> _Excerpt to read_
Finally, we urge the government to work with the provinces and territories to strengthen Canada's anti-money laundering regime. Money laundering hurts all Canadians. Addressing it is a multi-jurisdictional challenge, though. We recommend that the federal government encourage collaboration with the provinces and territories in building consistent beneficial ownership requirements and also a new national framework around whistle-blowing. The challenge for budget 2020 will be to empower Canadians and Canadian businesses to confront the global drivers of change head-on. This includes the need to transition to a low-carbon economy.
Thank you again. Rosemary and I look forward to answering your questions.
I am Carole Saab, executive director of policy and public affairs at FCM.
FCM is the national voice of local governments, with 2,000 members representing 90% of Canadians from coast to coast to coast.
Joining me today is Daniel Rubinstein, the manager of policy and research at the FCM.
We are grateful for every opportunity to discuss how our two levels of government can work together to improve citizens’ quality of life.
Budget 2020 is key. It's where this minority government needs to show it can get things done for Canadians. FCM is preparing a formal short list of recommendations, and I'll offer today a preview in three priority areas.
The first is climate action. With the federal government’s support, municipalities are ready to fight climate change by adopting measures that build better lives for Canadians.
With your support, municipalities are ready to deliver climate action that builds better lives for Canadians. Budget 2019 recognized this by investing nearly $1 billion in FCM's world-renowned green municipal fund towards lower-emission community buildings, affordable housing and other family homes across Canada.
Budget 2016 enabled the FCM's municipalities for climate innovation program, empowering local leaders to conduct climate risk assessments, work with neighbouring communities and build GHG reduction plans. It's worth noting that, three years into this program, municipal demand for the program's tools far exceeds the funds remaining.
In budget 2020, the opportunity for transformational climate action starts with implementing a bold election commitment: to launch a permanent funding mechanism for public transit. Removing the 2027 sunset date from the federal transit plan will empower cities to continue designing system expansions, cutting commutes and emissions.

> _Work instructions_
• 1. In the FCM testimony, rewrite the passage that begins with the words "Budget 2020 is" and ends with "three priority areas.", swapping "minority government" for "federal government".
• 2. Carry the FCM testimony forward from its last sentence.

> _Recorded data_
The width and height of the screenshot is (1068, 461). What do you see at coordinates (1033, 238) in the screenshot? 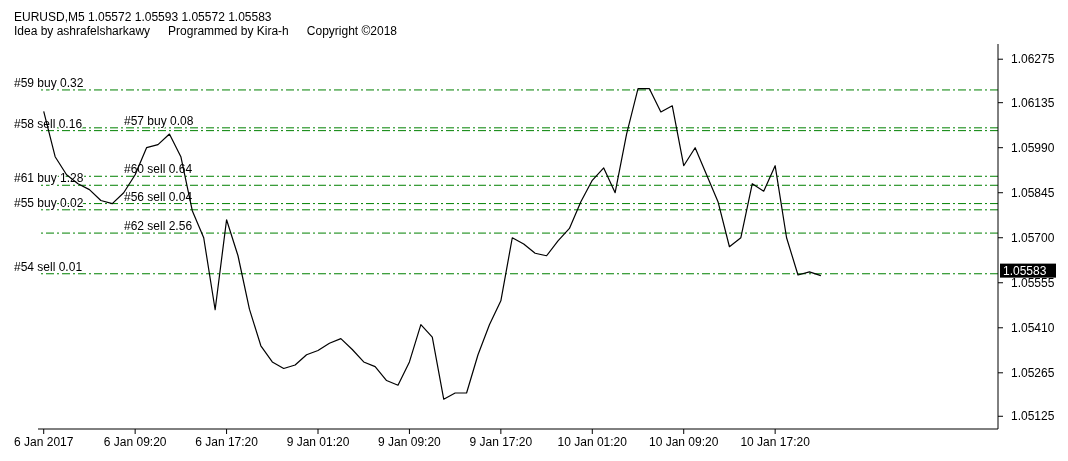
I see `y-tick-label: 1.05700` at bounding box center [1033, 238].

> _Exercise responses_
• 1.
Budget 2020 is key. It's where this federal government needs to show it can get things done for Canadians. FCM is preparing a formal short list of recommendations, and I'll offer today a preview in three priority areas.

• 2.
Expanding on a second election commitment to support zero-emission transit vehicles will cut GHGs faster. In fact, FCM's proposal on this front will cut 10 million tonnes in a decade, which is equivalent to 13% of Canada's climate targets.
Also, this budget can help communities protect Canadians from climate extremes by topping up the effective but depleted disaster mitigation and adaptation fund.
Finally in this area, we're proposing ways to incent landlords to repair and retrofit lower-cost market-rental homes, to keep them not just available but also more energy efficient.
That brings us to FCM's second focus area for this budget: housing affordability.
You've heard mayors call the national housing strategy a breakthrough on the housing crisis. It's not the end but a major federal re-entry into the social and affordable housing space. Truly claiming this space means delivering on the NHS while also continuing to grow it to meet the challenge.
We have identified key opportunities to bolster the NHS in budget 2020, namely, in the areas of affordable housing for indigenous households in our communities and supportive housing for those living with mental illness and substance use.
Finally, we're recommending additional measures to strengthen communities of all sizes. Topping the list is building on the success of the direct and reliable gas tax fund transfer. Every year it empowers municipalities, big and small, to deliver thousands of infrastructure projects.
That's why budget 2019 funded a one-time doubling of the GTF transfer to get more done, and it has, like in Prince Albert, Saskatchewan, where those funds have enabled vital upgrades to the water treatment plan, and in London, Ontario, where a new system transforming heat from waste-water treatment into electricity will cut emissions and generate $600,000 in annual savings.
Right across the country, those gas tax dollars are building better roads, bridges, water systems and more. To build on this proven model, we're proposing a basic step for this upcoming budget: to boost the GTF's annual escalator from 2% to 3.5%, in essence to keep pace with real construction costs on a go-forward basis.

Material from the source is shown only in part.